Instructions for the task
Which lines in the data below contain the word "computer"? Pull each of them out.

Provided information
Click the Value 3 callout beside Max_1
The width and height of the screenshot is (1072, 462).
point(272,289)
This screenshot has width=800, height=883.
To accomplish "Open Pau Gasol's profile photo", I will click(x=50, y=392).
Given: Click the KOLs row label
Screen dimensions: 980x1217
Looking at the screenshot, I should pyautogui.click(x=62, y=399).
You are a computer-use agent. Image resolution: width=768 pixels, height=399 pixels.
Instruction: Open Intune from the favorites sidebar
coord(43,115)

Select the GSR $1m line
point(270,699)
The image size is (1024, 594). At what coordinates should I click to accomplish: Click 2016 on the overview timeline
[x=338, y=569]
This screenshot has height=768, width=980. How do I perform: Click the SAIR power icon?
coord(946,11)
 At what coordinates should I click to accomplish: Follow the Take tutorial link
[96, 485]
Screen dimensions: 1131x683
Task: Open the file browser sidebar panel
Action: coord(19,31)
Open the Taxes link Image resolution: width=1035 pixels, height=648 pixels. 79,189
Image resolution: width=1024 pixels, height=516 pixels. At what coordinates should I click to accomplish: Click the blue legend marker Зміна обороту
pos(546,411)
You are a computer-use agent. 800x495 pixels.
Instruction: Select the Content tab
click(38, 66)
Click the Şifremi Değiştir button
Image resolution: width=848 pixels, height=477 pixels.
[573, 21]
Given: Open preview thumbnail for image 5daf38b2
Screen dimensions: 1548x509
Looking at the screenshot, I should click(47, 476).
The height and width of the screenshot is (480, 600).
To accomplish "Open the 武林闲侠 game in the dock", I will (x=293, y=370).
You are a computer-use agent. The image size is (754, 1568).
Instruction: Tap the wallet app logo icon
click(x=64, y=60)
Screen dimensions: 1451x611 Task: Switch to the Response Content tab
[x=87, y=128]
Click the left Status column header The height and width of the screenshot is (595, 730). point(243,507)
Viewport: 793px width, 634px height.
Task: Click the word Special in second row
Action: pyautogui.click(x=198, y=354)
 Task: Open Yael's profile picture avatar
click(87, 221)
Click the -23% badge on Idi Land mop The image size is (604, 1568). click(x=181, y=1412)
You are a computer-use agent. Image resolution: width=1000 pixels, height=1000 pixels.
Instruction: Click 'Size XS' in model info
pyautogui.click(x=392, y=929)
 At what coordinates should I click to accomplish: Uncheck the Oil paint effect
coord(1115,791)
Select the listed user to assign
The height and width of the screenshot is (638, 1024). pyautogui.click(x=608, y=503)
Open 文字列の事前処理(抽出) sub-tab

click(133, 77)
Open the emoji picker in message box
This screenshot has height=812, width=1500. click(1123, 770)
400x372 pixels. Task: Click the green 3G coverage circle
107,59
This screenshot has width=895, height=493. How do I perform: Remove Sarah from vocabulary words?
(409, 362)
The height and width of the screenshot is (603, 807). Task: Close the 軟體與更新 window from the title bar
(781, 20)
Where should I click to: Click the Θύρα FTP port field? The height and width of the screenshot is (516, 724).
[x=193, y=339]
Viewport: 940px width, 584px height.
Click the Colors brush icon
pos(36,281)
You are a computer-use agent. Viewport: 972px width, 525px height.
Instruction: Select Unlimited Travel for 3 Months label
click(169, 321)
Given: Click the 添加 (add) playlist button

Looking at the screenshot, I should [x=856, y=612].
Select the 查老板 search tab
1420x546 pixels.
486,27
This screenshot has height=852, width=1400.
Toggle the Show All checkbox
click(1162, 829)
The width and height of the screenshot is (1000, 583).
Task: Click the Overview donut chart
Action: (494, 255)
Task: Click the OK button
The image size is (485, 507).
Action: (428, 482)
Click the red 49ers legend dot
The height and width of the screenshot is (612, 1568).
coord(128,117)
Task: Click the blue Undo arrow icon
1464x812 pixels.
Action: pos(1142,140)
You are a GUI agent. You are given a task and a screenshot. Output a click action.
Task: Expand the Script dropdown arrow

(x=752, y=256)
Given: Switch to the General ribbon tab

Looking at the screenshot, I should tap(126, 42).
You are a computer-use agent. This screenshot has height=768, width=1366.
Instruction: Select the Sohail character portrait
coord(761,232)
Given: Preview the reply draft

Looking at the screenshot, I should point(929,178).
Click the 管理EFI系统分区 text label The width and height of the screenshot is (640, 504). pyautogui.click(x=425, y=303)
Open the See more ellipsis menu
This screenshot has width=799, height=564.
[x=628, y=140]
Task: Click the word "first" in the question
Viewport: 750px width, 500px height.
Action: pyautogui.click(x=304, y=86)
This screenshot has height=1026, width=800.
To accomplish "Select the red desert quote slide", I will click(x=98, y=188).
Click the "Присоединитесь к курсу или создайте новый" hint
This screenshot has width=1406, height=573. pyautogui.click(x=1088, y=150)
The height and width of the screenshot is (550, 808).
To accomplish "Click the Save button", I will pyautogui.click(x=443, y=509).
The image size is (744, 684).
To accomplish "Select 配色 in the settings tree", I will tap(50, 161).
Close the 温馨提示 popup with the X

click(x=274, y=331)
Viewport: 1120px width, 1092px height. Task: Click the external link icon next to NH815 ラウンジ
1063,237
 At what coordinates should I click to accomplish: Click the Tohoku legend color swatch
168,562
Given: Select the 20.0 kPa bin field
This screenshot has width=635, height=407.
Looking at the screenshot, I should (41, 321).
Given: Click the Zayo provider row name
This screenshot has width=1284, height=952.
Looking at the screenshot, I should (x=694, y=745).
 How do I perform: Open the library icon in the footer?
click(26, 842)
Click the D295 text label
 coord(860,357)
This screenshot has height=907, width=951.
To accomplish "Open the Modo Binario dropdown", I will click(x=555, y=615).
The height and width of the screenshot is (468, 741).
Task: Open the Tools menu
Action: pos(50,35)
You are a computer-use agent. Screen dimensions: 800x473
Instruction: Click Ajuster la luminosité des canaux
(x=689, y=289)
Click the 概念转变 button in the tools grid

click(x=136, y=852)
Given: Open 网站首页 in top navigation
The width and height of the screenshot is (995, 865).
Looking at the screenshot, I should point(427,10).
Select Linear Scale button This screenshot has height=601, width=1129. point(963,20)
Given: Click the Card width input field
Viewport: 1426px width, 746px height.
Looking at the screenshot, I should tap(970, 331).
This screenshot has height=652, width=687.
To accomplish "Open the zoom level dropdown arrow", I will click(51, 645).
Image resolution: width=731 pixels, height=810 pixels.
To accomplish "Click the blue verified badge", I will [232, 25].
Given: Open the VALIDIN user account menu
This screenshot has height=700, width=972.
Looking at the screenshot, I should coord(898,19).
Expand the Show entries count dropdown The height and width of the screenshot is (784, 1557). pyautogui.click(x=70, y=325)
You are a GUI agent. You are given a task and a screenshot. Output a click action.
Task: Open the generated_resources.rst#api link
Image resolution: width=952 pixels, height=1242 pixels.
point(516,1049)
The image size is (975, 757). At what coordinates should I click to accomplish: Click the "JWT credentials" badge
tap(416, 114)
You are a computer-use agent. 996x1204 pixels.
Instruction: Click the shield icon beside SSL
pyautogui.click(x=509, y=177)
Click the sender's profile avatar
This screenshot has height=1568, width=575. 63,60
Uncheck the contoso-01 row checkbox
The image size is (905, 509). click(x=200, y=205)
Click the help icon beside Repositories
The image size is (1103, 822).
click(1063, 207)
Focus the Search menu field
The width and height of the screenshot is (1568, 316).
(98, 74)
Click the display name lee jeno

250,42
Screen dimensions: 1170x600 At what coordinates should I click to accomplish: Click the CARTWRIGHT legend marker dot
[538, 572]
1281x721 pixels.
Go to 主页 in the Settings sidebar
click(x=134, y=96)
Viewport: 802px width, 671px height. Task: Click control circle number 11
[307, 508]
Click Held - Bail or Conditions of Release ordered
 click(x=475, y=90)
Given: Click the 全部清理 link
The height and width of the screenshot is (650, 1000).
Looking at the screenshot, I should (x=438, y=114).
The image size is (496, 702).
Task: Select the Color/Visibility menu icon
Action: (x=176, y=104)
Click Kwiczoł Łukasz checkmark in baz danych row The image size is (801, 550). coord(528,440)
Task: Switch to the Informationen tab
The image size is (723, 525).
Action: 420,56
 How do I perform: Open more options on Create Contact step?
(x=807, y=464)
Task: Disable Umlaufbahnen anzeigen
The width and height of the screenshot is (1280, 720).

Result of this task
You are a computer-use agent. Image resolution: width=768 pixels, height=399 pixels.
You are a computer-use agent. 800x495 pixels.
You are a computer-use agent. The image size is (754, 1568).
You are a computer-use agent. Image resolution: width=1000 pixels, height=1000 pixels.
You are a computer-use agent. Viewport: 972px width, 525px height.
You are a computer-use agent. This screenshot has height=768, width=1366.
You are a computer-use agent. Screen dimensions: 800x473
You are a computer-use agent. 996x1204 pixels.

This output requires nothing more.